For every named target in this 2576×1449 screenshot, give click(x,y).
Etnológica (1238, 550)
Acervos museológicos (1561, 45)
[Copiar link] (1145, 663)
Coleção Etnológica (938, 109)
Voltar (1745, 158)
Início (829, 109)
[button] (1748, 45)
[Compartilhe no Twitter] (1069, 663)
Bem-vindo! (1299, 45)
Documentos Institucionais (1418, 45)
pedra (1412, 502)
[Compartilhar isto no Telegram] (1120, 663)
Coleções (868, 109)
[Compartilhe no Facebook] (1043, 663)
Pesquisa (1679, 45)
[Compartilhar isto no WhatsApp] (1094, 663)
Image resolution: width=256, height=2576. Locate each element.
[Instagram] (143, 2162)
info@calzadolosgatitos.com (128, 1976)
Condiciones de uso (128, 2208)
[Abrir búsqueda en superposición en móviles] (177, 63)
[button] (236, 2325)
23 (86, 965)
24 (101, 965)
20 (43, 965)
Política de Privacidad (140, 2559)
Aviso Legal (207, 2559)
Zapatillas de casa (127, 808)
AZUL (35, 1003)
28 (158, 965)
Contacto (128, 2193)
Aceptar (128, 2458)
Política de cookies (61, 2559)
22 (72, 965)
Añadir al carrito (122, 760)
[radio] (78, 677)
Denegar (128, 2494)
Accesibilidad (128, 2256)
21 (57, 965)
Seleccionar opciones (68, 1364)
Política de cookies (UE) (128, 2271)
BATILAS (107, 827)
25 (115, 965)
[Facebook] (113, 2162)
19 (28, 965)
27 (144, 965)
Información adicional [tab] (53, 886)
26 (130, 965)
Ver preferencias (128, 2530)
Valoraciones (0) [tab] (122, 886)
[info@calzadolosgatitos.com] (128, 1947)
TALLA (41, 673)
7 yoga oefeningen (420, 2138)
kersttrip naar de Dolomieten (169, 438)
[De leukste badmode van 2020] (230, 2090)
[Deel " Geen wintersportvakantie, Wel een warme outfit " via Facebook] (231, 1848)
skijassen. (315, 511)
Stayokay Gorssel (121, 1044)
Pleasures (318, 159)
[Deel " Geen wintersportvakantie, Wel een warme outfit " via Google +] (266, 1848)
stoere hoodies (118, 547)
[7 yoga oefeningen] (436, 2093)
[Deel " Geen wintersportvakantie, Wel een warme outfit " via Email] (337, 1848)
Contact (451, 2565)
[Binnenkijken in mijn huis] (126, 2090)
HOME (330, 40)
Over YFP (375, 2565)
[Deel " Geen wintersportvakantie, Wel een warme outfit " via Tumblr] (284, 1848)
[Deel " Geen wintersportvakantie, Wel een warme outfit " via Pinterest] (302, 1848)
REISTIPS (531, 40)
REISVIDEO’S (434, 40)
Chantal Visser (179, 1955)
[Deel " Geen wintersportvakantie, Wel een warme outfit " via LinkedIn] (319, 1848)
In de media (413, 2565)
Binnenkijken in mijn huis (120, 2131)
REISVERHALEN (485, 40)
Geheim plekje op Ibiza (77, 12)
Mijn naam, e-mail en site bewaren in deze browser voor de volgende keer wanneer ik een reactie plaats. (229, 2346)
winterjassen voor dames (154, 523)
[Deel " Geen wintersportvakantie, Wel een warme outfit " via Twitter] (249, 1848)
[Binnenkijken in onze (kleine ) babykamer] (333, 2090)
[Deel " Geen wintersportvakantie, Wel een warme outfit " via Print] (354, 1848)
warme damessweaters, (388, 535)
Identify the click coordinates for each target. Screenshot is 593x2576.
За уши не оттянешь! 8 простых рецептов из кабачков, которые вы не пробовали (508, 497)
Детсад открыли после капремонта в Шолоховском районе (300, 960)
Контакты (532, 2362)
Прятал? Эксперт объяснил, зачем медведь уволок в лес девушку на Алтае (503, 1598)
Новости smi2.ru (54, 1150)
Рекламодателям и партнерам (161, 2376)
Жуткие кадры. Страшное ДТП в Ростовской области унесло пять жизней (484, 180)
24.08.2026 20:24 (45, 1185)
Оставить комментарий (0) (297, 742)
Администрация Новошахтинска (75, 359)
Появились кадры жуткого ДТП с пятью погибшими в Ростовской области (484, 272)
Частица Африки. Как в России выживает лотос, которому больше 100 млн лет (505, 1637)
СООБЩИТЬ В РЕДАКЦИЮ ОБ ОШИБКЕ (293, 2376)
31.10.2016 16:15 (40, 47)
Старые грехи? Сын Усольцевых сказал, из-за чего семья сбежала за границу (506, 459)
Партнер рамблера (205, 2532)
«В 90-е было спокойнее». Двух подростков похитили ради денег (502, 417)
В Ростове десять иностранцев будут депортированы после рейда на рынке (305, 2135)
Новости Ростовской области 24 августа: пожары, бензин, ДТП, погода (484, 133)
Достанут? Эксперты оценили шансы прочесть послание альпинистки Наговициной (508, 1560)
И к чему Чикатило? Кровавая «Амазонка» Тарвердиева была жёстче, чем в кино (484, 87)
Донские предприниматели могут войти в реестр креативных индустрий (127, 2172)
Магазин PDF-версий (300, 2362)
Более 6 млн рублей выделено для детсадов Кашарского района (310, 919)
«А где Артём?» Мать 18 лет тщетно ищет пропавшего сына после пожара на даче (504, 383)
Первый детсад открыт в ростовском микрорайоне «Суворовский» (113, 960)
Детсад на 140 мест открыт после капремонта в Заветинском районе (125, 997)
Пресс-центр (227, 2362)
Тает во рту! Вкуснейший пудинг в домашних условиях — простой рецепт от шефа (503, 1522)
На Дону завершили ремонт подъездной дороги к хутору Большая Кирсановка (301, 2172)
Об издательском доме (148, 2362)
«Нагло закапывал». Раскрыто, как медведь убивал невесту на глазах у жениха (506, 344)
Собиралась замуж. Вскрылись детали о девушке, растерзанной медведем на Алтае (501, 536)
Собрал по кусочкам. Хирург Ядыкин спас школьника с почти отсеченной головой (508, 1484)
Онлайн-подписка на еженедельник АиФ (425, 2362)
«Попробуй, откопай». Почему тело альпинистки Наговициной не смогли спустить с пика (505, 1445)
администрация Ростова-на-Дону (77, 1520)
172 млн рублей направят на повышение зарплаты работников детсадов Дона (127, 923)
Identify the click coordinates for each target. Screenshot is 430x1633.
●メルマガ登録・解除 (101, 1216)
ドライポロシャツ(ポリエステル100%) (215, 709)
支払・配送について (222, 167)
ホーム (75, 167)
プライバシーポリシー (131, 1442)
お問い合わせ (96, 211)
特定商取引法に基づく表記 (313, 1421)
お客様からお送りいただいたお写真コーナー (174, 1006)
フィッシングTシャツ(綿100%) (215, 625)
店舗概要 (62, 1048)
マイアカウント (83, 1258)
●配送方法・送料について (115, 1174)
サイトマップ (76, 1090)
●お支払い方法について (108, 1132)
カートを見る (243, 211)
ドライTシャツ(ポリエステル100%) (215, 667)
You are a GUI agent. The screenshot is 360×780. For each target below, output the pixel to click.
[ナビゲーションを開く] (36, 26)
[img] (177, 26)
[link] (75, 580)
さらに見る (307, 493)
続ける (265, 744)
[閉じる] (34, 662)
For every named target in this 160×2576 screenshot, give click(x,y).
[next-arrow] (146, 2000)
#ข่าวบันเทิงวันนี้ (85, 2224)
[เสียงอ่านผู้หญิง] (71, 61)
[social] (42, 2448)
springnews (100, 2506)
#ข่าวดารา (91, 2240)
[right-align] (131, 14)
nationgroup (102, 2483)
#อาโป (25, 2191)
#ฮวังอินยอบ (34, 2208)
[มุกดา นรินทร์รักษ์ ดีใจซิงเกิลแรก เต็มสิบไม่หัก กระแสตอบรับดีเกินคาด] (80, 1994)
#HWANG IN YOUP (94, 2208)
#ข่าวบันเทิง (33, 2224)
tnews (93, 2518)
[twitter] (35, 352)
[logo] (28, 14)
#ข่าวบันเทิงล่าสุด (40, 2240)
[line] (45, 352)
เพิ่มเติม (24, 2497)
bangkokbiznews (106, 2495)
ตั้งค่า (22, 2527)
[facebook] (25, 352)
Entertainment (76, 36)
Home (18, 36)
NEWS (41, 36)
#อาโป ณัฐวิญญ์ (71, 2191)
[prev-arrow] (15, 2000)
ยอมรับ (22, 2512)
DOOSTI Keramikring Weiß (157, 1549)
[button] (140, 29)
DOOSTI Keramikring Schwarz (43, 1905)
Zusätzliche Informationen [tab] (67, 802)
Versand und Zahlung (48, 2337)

━━━━━━━━━━━━━━━━━━━━

Repeat, word for word, the lines from the opening of the material through the line containing "[button] (1748, 45)".

For every named target in this 2576×1449 screenshot, give click(x,y).
Etnológica (1238, 550)
Acervos museológicos (1561, 45)
[Copiar link] (1145, 663)
Coleção Etnológica (938, 109)
Voltar (1745, 158)
Início (829, 109)
[button] (1748, 45)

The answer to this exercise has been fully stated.